Desemprego no Brasil sobe para 6,1% em março, maior taxa desde maio de 2025
A taxa de desocupação no Brasil subiu para 6,1% no trimestre encerrado em março de 2026, informou o IBGE nesta quinta-feira, 20, com a divulgação da Pnad Contínua.
O indicador avançou 1,0 ponto percentual frente ao trimestre anterior, mas segue 0,9 p.p. abaixo do registrado um ano antes. Essa é a maior taxa de desemprego desde o trimestre encerrado em maio de 2025.
Apesar da alta na comparação trimestral, o resultado ainda representa o menor nível para trimestres encerrados em março em toda a série histórica iniciada em 2012.
A população desocupada chegou a 6,6 milhões de pessoas, com alta de 19,6% no trimestre — o equivalente a mais 1,1 milhão de brasileiros em busca de trabalho. Na comparação anual, no entanto, houve queda de 13,0%, com redução de 987 mil pessoas nesse contingente.
O total de ocupados ficou em 102,0 milhões, com recuo de 1,0% frente ao trimestre anterior, o que representa menos 1,0 milhão de trabalhadores. Já na comparação com o mesmo período de 2025, houve crescimento de 1,5%, com acréscimo de 1,5 milhão de pessoas ocupadas.
Por que o desemprego subiu em março?
Entre os setores, não houve expansão do emprego em nenhum dos dez grupamentos analisados na comparação trimestral. Três segmentos concentraram perdas: comércio, com queda de 1,5% (menos 287 mil pessoas), administração pública, com retração de 2,3% (menos 439 mil), e serviços domésticos, com recuo de 2,6% (menos 148 mil).
Juntos, esses setores eliminaram mais de 870 mil postos de trabalho no trimestre. Segundo o IBGE, o movimento reflete fatores sazonais, como o fim de contratos temporários e a desaceleração típica do comércio após o fim do ano.
Na comparação anual, houve crescimento em dois grupamentos: informação, comunicação e atividades financeiras, imobiliárias, profissionais e administrativas, com alta de 3,2%, e administração pública, que avançou 4,8%. Apenas serviços domésticos registraram queda nessa base.
Informalidade recua e renda bate recorde
A taxa de informalidade caiu para 37,3% da população ocupada, o equivalente a 38,1 milhões de trabalhadores. O índice recuou tanto na comparação trimestral quanto anual, indicando leve melhora na composição do mercado de trabalho.
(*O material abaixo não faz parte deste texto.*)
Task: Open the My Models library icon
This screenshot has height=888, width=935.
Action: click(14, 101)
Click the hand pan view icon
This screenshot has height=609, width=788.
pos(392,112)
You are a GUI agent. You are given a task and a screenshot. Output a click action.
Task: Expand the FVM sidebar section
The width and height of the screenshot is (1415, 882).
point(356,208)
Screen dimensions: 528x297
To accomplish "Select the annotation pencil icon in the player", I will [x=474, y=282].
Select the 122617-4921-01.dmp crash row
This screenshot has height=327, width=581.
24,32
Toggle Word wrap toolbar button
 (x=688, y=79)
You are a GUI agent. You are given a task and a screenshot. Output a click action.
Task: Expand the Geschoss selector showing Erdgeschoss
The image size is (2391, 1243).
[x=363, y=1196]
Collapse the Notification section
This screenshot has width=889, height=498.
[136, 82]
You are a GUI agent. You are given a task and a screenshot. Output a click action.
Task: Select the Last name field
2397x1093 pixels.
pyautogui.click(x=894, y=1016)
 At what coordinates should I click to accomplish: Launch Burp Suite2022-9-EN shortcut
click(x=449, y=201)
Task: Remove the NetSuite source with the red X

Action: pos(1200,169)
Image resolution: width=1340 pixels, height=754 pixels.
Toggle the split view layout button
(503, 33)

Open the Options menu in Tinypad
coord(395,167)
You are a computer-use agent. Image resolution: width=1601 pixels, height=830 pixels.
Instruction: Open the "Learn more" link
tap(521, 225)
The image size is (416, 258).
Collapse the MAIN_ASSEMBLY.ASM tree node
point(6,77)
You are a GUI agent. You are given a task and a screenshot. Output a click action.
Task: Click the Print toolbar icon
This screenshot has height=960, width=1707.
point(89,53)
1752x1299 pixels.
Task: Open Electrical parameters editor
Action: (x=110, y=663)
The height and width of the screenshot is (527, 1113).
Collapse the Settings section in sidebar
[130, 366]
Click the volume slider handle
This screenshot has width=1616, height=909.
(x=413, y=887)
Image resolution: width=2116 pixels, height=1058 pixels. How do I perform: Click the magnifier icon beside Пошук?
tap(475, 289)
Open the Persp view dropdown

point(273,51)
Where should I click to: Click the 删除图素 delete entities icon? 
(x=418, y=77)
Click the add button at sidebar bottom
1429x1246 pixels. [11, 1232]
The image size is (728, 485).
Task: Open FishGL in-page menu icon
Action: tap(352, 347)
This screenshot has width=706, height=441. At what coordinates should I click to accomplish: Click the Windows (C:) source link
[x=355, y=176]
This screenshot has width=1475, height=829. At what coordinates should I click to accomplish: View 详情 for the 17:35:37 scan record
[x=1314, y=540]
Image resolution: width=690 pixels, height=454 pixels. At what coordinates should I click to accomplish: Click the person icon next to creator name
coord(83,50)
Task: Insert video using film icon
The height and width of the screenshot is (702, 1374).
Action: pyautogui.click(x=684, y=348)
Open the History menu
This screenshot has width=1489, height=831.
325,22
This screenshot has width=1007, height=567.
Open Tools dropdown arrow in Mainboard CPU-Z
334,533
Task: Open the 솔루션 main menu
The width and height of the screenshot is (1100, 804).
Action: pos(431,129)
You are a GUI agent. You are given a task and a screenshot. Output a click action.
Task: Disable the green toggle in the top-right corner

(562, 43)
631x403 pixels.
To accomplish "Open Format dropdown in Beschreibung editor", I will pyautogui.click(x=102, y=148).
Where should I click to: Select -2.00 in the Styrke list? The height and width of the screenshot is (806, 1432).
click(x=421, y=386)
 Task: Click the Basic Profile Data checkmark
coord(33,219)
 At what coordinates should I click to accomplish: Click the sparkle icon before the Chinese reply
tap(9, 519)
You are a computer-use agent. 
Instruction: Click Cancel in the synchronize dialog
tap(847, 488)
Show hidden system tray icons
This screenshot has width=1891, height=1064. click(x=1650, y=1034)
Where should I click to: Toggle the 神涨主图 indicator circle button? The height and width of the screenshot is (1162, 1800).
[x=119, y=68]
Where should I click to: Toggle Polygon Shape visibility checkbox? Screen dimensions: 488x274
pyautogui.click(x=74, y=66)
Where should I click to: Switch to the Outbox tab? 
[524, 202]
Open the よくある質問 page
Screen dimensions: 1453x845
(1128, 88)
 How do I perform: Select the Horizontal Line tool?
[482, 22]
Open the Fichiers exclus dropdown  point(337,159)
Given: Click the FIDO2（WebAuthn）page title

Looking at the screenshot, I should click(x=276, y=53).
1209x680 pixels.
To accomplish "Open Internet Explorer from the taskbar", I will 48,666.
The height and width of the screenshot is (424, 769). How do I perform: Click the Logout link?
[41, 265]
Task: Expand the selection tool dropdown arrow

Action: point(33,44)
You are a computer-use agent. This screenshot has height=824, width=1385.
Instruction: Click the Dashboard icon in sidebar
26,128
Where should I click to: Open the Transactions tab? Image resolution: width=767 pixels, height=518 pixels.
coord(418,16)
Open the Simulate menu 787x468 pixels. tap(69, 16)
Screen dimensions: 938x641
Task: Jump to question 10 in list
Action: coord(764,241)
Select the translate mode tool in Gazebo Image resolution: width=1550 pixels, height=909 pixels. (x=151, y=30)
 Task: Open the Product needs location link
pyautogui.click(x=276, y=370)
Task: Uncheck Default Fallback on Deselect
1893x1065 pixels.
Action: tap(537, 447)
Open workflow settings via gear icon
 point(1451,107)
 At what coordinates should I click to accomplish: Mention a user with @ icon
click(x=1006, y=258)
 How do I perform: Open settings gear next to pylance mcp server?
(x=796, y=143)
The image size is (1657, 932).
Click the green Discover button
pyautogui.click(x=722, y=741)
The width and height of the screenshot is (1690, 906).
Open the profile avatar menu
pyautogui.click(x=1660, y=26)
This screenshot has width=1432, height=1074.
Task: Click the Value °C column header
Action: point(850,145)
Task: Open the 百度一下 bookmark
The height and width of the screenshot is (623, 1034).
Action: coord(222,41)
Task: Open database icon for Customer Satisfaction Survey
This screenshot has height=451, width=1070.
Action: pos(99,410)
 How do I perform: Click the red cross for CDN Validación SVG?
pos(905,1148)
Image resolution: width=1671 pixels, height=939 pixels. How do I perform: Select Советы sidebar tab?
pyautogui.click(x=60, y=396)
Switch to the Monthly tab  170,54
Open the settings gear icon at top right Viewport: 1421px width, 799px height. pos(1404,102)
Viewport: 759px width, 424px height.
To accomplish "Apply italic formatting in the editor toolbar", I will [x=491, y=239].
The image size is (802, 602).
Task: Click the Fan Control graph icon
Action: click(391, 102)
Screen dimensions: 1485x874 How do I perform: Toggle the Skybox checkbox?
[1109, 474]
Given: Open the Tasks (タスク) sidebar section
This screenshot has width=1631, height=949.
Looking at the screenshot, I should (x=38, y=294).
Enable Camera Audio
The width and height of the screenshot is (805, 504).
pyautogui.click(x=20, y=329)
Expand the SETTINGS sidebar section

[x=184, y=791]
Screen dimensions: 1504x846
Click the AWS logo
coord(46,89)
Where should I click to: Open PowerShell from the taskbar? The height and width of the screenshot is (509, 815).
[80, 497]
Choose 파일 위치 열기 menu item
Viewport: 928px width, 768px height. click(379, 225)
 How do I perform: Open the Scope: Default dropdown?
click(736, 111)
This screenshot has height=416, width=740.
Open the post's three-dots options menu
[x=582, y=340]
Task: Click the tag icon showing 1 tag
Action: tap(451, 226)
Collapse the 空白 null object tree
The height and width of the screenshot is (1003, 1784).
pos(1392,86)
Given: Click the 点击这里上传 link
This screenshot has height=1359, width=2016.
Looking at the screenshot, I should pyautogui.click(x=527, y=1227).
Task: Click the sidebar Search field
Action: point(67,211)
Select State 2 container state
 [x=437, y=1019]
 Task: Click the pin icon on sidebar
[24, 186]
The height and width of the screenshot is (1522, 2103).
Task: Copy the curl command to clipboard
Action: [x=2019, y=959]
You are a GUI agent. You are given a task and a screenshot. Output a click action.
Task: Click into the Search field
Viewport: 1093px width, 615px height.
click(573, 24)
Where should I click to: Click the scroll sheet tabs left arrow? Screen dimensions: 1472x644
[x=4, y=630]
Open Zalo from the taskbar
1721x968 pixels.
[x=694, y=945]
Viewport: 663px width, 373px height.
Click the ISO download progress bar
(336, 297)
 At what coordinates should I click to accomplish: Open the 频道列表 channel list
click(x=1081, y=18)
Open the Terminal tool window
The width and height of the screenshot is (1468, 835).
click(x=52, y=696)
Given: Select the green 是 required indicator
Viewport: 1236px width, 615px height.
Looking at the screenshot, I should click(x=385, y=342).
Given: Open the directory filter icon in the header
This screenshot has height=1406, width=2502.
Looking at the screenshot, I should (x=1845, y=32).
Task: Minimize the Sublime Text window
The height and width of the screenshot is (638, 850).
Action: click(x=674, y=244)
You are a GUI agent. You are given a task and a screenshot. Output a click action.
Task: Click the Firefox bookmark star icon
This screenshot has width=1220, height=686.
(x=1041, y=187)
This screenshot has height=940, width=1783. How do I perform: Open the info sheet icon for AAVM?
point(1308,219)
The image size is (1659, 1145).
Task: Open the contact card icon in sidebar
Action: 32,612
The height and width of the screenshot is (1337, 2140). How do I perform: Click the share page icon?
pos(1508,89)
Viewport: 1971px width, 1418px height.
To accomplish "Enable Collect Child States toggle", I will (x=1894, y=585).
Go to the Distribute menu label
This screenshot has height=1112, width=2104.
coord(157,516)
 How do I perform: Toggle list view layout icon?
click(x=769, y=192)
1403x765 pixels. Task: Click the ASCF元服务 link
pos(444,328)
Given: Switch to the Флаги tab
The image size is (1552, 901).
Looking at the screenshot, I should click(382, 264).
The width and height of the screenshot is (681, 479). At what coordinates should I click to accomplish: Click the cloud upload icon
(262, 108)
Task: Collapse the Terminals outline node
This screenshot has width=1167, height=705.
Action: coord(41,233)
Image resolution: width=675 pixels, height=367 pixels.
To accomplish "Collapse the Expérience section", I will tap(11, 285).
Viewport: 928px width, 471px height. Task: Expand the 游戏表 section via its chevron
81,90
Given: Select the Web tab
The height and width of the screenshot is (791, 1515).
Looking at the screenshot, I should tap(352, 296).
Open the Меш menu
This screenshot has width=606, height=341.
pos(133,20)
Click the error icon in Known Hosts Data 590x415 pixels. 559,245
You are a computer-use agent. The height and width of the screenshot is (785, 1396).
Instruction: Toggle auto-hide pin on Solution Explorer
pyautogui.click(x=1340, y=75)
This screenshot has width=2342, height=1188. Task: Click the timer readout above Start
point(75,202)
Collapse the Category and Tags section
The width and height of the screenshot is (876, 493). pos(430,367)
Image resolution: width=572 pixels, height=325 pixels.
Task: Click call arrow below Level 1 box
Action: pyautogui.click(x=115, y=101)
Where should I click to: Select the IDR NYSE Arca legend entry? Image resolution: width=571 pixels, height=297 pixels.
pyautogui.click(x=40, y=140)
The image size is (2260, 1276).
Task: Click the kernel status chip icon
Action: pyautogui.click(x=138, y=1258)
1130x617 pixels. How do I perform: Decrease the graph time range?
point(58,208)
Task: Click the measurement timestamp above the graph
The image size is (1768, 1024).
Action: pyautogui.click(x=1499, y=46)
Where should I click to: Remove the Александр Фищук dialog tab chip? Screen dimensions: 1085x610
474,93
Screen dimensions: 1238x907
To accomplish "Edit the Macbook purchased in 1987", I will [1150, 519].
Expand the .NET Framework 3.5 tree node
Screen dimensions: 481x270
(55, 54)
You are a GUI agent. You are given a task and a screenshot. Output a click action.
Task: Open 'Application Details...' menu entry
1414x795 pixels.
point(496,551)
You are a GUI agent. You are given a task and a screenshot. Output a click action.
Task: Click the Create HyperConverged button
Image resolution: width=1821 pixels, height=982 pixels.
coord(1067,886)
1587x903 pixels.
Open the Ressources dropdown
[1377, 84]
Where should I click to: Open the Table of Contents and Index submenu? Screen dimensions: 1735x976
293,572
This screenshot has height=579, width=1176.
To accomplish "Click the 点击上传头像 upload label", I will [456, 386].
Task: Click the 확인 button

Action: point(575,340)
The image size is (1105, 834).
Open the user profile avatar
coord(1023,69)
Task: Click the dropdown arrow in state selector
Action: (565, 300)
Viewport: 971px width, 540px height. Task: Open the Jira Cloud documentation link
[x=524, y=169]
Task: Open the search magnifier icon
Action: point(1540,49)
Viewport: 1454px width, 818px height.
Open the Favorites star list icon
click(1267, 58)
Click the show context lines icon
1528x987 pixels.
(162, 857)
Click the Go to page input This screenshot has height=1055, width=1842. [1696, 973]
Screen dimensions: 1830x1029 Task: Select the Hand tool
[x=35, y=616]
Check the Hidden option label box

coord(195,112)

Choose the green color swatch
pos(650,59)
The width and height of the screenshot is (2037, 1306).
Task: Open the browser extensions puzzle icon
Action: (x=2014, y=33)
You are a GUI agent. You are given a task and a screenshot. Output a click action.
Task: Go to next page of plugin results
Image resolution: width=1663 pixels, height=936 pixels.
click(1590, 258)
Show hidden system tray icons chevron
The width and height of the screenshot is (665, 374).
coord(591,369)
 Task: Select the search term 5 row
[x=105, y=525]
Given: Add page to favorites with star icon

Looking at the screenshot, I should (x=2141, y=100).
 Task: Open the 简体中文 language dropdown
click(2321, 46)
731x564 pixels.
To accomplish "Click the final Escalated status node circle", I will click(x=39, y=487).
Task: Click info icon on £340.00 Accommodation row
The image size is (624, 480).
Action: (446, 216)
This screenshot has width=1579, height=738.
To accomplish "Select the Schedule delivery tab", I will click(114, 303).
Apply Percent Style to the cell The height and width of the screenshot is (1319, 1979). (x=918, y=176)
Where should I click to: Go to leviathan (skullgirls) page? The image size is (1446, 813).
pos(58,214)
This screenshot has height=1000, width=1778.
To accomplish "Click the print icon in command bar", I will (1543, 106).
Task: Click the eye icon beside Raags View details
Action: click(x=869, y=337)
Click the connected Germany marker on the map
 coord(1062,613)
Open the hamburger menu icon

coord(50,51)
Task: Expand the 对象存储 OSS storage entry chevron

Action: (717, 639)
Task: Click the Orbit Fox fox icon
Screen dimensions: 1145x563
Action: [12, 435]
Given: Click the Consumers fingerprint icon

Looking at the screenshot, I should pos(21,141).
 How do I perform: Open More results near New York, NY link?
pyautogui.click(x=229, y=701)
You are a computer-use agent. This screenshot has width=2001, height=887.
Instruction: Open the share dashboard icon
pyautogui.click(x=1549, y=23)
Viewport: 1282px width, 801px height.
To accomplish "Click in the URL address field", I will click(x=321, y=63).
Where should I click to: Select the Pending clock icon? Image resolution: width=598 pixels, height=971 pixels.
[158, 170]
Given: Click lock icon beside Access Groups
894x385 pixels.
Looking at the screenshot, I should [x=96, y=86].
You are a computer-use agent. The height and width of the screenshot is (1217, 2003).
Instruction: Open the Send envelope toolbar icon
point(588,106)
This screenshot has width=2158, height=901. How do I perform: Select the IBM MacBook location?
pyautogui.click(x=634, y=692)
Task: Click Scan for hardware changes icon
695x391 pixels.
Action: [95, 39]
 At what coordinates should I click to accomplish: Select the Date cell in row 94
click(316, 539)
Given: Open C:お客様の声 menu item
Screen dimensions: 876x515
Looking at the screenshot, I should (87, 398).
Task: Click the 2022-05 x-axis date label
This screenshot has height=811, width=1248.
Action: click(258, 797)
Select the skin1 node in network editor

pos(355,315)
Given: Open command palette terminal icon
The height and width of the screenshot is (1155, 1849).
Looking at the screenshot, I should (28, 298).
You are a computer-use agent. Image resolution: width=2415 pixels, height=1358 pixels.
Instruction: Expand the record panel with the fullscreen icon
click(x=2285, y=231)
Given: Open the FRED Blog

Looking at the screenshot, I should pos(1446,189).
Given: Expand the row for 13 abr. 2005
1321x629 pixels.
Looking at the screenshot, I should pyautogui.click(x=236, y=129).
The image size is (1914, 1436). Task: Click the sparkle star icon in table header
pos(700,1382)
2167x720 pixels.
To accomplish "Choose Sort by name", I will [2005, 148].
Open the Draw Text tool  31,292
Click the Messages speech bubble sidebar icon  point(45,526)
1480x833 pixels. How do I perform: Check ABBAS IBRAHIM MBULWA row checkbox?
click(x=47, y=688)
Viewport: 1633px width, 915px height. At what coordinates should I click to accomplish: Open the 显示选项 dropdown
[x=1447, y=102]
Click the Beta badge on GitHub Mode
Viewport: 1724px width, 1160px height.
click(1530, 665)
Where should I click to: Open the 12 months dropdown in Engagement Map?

O número de empregados com carteira assinada no setor privado ficou em 39,2 milhões, estável no trimestre e com alta de 1,3% no ano. Já os trabalhadores sem carteira somaram 13,3 milhões, com queda de 2,1% na comparação trimestral.
Os trabalhadores por conta própria permaneceram em 26,0 milhões, estáveis no trimestre e com crescimento de 2,4% no ano.
A massa de rendimento real habitual atingiu novo recorde, chegando a R$ 374,8 bilhões. O valor ficou estável no trimestre e avançou 7,1% em relação ao mesmo período de 2025.
O rendimento médio real também renovou máxima histórica, alcançando R$ 3.722, com alta de 1,6% no trimestre e de 5,5% no ano, já descontada a inflação.
O avanço da renda, segundo o IBGE, reflete mudanças na composição do mercado de trabalho, com redução relativa da informalidade e menor participação de ocupações de baixa remuneração.